Best practices for billable expenses
- Agree upfront. Define which expenses are billable in your contract or quote. Surprises on invoices erode trust. A simple clause like “Travel expenses, software licenses, and subcontractor fees will be billed at cost” sets expectations.
- Set a cap or require approval.For open-ended projects, agree on a maximum expense amount (e.g., “Expenses up to €500 per month; amounts above require prior written approval”).
- Keep receipts for everything.Digital or physical, always save the receipt. Some clients require receipts before processing reimbursement. Even if they don't, your tax authority might.
- Bill promptly.Don't let billable expenses pile up for months. Include them on the next invoice cycle. The longer you wait, the harder it is to get reimbursed.
- Separate expenses from service fees.On the invoice, list your service fee as one section and expenses as another.
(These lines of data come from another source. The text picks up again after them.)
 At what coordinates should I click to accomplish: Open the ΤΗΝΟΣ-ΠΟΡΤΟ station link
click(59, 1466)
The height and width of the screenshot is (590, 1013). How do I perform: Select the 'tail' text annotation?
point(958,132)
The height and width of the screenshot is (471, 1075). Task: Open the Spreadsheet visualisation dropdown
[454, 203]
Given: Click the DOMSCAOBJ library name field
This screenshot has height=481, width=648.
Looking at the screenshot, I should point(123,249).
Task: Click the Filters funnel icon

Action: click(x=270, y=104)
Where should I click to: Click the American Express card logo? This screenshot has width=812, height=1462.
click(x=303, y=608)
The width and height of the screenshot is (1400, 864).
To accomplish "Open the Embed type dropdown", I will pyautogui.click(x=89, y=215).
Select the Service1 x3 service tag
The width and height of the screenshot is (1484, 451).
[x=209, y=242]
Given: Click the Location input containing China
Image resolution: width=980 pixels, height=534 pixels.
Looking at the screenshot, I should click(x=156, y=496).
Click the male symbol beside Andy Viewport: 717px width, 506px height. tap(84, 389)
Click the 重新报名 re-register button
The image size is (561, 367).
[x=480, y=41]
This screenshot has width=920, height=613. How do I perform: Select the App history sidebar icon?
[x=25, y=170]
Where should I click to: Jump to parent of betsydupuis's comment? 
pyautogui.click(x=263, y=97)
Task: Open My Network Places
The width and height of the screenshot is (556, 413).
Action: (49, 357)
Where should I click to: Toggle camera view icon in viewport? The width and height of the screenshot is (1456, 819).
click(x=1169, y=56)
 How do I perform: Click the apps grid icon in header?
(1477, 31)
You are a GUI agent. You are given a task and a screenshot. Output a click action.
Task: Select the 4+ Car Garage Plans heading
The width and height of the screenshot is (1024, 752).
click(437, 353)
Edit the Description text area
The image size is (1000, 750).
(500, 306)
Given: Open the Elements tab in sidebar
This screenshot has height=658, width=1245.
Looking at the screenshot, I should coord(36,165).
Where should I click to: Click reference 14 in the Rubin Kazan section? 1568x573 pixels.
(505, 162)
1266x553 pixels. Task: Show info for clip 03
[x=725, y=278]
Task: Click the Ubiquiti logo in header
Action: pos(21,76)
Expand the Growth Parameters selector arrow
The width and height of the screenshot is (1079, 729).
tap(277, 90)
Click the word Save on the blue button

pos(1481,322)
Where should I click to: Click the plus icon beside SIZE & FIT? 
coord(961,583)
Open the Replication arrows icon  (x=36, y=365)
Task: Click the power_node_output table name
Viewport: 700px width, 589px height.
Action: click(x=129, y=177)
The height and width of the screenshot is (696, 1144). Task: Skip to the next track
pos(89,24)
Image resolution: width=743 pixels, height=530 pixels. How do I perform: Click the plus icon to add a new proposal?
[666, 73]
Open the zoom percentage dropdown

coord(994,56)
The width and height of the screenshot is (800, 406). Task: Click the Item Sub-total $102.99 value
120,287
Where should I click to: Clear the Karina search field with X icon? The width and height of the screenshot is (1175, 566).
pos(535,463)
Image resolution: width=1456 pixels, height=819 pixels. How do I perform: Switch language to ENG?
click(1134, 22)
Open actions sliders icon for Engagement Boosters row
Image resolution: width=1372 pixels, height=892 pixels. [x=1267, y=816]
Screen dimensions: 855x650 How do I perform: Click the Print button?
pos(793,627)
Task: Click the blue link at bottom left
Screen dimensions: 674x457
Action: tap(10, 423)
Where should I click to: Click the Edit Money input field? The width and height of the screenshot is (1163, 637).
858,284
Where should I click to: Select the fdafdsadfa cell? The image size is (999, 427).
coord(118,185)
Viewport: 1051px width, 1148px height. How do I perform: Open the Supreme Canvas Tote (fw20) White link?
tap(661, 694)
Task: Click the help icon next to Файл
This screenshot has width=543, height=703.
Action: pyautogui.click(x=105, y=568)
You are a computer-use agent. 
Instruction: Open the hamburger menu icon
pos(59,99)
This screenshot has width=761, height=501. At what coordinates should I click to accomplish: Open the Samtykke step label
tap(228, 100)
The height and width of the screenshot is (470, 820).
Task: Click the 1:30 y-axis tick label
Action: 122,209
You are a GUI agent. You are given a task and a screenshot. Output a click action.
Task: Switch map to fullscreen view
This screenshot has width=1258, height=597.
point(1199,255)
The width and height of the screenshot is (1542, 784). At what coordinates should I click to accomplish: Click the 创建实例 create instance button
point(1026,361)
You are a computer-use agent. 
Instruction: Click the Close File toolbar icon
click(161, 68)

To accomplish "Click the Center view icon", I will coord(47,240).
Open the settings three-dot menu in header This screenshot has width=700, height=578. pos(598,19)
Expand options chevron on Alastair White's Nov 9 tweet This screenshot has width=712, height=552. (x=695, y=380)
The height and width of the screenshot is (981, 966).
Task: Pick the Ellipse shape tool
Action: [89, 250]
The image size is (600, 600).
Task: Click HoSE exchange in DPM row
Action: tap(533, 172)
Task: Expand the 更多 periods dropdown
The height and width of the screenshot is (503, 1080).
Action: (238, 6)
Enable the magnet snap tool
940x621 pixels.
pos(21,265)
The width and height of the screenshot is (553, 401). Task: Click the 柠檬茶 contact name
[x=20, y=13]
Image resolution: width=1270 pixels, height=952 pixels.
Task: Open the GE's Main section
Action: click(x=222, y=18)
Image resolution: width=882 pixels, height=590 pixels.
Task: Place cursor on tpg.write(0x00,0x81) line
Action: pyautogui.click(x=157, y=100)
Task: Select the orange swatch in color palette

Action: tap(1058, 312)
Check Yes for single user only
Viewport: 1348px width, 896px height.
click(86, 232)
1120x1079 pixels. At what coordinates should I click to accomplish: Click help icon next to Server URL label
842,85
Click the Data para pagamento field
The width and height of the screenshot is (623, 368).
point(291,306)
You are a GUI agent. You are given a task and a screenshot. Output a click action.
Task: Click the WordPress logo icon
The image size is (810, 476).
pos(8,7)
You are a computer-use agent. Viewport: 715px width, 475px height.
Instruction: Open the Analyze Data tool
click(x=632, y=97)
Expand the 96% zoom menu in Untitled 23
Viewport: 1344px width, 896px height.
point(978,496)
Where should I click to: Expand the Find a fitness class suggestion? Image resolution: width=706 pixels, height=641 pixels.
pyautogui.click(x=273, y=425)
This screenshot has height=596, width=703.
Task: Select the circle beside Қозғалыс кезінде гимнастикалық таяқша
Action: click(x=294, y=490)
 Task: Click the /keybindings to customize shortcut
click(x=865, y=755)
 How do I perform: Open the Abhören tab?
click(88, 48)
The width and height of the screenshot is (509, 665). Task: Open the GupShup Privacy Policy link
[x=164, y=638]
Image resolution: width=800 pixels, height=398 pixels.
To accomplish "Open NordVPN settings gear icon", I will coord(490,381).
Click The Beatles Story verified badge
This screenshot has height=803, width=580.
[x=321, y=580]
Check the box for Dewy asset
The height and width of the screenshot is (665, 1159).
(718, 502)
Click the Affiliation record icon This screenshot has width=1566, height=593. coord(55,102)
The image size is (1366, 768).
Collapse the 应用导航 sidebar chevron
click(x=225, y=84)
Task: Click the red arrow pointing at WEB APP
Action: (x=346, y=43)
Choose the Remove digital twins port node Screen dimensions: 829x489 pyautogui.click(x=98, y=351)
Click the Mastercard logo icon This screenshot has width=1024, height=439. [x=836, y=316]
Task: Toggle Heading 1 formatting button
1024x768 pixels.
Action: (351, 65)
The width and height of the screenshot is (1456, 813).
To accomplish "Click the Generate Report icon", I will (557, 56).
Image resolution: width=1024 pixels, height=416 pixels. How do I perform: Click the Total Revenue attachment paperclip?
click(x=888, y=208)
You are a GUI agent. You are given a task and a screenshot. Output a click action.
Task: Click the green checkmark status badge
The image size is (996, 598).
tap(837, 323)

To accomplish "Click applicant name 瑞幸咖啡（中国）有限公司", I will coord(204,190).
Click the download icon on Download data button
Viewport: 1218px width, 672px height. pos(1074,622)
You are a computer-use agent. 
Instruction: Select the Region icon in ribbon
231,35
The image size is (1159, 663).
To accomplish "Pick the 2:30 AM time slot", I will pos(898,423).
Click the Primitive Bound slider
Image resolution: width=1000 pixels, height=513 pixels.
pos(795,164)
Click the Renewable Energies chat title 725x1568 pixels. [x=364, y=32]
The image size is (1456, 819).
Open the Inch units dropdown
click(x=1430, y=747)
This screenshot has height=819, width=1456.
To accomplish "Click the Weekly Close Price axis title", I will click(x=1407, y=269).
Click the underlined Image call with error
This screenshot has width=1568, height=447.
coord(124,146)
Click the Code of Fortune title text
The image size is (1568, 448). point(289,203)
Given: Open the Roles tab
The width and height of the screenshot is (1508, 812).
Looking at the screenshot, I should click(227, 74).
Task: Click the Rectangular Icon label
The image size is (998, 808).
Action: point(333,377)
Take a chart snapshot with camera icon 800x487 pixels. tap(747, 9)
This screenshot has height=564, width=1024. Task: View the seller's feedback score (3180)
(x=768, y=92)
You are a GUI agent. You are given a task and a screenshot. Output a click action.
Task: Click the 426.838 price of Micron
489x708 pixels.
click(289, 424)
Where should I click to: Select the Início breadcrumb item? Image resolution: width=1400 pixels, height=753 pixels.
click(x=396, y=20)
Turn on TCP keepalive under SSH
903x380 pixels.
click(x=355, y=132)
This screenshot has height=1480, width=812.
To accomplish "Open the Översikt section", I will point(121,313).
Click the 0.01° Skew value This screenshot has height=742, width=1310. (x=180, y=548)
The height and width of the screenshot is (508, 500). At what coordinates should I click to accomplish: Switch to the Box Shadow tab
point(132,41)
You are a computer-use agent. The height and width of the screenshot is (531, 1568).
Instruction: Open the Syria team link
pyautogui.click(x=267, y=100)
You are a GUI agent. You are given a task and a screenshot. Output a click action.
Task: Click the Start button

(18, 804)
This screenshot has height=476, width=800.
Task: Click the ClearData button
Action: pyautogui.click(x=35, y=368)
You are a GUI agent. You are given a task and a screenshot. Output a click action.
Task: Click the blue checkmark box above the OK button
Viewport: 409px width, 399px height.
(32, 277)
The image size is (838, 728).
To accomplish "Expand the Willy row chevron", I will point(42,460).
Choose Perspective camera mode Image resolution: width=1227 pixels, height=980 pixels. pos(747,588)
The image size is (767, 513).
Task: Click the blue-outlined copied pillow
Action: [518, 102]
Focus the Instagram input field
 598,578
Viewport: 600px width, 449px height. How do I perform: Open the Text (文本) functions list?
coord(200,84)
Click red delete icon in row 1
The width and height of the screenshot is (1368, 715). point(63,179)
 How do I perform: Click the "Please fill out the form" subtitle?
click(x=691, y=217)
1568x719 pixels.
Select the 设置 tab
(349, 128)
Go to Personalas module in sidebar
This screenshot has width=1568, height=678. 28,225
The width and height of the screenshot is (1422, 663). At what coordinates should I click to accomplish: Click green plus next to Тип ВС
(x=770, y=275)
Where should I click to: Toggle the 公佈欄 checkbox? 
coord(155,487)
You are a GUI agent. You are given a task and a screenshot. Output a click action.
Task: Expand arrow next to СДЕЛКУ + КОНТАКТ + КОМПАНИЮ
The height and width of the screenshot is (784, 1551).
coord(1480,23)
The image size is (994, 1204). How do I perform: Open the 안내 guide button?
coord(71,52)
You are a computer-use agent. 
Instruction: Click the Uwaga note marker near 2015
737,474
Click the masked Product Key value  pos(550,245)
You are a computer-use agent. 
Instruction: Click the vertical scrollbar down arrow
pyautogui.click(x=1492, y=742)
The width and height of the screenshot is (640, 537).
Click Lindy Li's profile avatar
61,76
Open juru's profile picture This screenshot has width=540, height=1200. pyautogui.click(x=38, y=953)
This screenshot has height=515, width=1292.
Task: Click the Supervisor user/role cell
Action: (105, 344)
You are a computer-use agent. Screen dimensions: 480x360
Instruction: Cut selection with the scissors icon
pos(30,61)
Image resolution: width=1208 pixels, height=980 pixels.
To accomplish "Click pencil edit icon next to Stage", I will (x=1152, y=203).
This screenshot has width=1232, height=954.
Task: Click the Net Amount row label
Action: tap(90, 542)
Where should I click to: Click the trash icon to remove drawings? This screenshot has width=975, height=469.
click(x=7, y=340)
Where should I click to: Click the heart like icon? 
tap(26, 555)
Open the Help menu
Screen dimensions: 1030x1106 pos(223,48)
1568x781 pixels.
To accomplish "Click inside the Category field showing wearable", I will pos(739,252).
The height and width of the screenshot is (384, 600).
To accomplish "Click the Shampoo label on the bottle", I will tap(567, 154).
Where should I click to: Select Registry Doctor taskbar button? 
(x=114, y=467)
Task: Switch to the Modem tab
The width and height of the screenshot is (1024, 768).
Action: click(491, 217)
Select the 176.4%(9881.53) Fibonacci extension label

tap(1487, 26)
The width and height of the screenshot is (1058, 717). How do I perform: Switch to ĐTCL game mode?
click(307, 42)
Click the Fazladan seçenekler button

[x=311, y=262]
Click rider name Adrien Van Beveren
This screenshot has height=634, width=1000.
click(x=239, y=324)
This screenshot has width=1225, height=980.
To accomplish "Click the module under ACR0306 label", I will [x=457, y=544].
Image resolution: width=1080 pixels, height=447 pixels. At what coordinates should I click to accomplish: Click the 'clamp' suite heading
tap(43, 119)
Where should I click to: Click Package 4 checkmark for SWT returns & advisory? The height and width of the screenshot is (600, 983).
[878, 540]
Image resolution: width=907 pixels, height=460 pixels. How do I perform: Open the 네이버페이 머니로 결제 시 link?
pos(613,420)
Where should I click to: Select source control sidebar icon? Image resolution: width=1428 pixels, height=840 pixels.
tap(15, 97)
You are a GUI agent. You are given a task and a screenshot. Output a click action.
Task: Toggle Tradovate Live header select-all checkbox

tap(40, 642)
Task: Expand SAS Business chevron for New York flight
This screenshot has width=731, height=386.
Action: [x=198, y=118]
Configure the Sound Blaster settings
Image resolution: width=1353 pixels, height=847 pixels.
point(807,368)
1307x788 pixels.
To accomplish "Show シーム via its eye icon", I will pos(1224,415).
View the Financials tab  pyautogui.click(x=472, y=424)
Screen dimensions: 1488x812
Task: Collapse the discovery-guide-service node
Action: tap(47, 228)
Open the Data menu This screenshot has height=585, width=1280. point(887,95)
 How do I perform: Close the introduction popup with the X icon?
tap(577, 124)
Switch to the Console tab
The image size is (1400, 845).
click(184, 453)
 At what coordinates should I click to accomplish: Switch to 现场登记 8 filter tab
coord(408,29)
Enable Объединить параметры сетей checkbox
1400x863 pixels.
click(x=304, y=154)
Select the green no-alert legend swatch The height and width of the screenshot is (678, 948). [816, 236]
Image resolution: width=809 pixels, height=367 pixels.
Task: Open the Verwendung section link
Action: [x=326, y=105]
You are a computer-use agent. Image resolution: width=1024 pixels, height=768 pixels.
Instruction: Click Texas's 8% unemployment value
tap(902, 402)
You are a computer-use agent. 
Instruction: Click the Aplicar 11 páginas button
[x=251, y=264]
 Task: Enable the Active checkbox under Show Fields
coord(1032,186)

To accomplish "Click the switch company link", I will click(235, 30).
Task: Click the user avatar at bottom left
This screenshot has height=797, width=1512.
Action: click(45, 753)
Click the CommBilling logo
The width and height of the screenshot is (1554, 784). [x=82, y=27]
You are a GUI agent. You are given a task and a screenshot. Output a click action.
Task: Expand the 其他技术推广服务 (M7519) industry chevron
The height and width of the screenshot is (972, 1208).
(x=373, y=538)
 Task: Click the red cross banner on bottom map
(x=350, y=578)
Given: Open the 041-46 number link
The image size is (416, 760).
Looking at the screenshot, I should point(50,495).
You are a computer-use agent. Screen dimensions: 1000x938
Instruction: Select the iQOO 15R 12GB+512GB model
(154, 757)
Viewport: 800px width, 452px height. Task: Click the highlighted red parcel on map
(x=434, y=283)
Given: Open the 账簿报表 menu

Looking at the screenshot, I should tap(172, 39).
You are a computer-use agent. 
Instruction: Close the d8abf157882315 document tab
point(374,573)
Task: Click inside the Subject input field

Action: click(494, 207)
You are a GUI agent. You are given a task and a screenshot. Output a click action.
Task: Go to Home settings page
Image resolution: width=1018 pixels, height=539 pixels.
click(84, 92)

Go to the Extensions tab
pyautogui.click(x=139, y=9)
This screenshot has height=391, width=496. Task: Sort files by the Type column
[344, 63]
This transparency makes it easy for the client to understand what they're paying for.
Key takeaways
- Billable expenses are costs you incur on behalf of a client that they reimburse via your invoice.
- Log expenses immediately with the billable toggle and link them to the correct client.
- Convert unbilled expenses to invoice line items when you create the next invoice.
- In most cases, charge VAT on pass-through expenses at your standard rate and reclaim input VAT on your return.
- Agree on billable expense terms upfront in your quote or contract — never surprise clients.
- Keep receipts for every expense. Your tax authority and your clients will both appreciate it.